The external examiner Erkki Koskenniemi Professor of Åbo University, Finland, was drastic in his opening when he said that "if Gunnar Samuelsson is right, then all lexica will need revision on this point." "Koskenniemi also pointed out that "if Gunnar Samuelsson is wrong, he will from this moment be known as the Gunnar Samuelsson who wrote about the cross."
This study investigates the philological aspects of how ancient Greek, Latin and Hebrew/Aramaic texts, including the New Testament, depict the practice of punishment by crucifixion. A survey of the ancient text material shows that there has been a too narrow view of the “crucifixion” terminology. The various terms are not simply used in the sense of “crucify” and “cross,” if by “crucifixion” one means the punishment that Jesus was subjected to according to the main Christian traditions. The terminology is used much more diversely. Almost none of it can be elucidated beyond verbs referring vaguely to some form(s) of suspension, and nouns referring to tools used in such suspension. As a result, most of the crucifixion accounts that scholars cite in the ancient literature have to be rejected, leaving only a few. The New Testament is not spared from this terminological ambiguity. The accounts of the death of Jesus are strikingly sparse. Their chief contribution is usage of the unclear terminology in question. Over-interpretation, and probably even pure imagination, have afflicted nearly every wordbook and dictionary that deals with the terms related to crucifixion as well as scholarly depictions of what happened on Calvary. The immense knowledge of the punishment of crucifixion in general, and the execution of Jesus in particular, cannot be supported by the studied texts.
Order the monograph from the department by sending an e-mail to: gunnar[dot]samuelsson[at]telia[dot]com
"Crucifixion in Antiquity: An Inquiry into the Background of the New Testament Terminology of Crucifixion"

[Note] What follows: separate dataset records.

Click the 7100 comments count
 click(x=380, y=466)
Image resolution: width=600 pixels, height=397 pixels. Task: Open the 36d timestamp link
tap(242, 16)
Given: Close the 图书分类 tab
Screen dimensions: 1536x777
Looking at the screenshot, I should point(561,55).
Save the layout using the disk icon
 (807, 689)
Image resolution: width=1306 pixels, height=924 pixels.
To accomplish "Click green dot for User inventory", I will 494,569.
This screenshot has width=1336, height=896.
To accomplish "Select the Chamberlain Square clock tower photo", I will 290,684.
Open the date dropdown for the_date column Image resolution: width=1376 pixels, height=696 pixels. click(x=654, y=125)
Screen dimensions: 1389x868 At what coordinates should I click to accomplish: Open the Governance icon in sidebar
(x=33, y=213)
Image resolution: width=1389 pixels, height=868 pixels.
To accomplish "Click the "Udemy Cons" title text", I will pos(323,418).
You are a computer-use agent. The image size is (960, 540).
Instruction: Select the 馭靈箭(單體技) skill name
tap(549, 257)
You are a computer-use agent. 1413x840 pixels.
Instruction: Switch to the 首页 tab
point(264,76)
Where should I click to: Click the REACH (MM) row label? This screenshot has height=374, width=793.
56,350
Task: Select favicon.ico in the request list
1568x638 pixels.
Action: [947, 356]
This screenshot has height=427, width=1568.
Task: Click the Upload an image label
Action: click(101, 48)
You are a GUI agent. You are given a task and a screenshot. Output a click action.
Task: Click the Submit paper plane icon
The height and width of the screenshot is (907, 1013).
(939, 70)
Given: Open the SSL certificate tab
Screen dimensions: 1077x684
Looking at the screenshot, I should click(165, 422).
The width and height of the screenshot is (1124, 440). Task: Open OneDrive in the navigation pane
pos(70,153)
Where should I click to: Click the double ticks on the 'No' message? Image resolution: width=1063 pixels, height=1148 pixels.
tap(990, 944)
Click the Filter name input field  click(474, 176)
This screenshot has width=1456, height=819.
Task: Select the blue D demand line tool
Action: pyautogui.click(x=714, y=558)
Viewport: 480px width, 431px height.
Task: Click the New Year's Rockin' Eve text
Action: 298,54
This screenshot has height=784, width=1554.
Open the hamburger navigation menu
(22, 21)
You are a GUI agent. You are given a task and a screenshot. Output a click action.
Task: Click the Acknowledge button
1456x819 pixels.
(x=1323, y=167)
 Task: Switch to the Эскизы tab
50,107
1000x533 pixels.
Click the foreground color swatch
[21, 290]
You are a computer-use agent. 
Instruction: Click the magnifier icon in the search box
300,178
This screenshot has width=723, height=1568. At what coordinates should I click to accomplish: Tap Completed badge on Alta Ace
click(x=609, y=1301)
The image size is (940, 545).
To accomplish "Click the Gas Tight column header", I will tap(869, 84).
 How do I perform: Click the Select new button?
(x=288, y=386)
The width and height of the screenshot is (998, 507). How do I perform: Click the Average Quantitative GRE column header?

Update: Below I will cite the concluding chapter seven, "Answers to the basic questions of the investigation." I will cite the six questions and some significant parts of the answers (but not all - buy the book!):
1) "First, what is the ancient - pre-Christian - terminology of crucifixion? The answer is that there was no such terminology. There was only a terminology of suspension - a group of words and idioms that were used more or less interchangeably when referring to various forms of suspension ... The problem is that no specific terminology is linked to this particular form of execution - before the execution of Jesus.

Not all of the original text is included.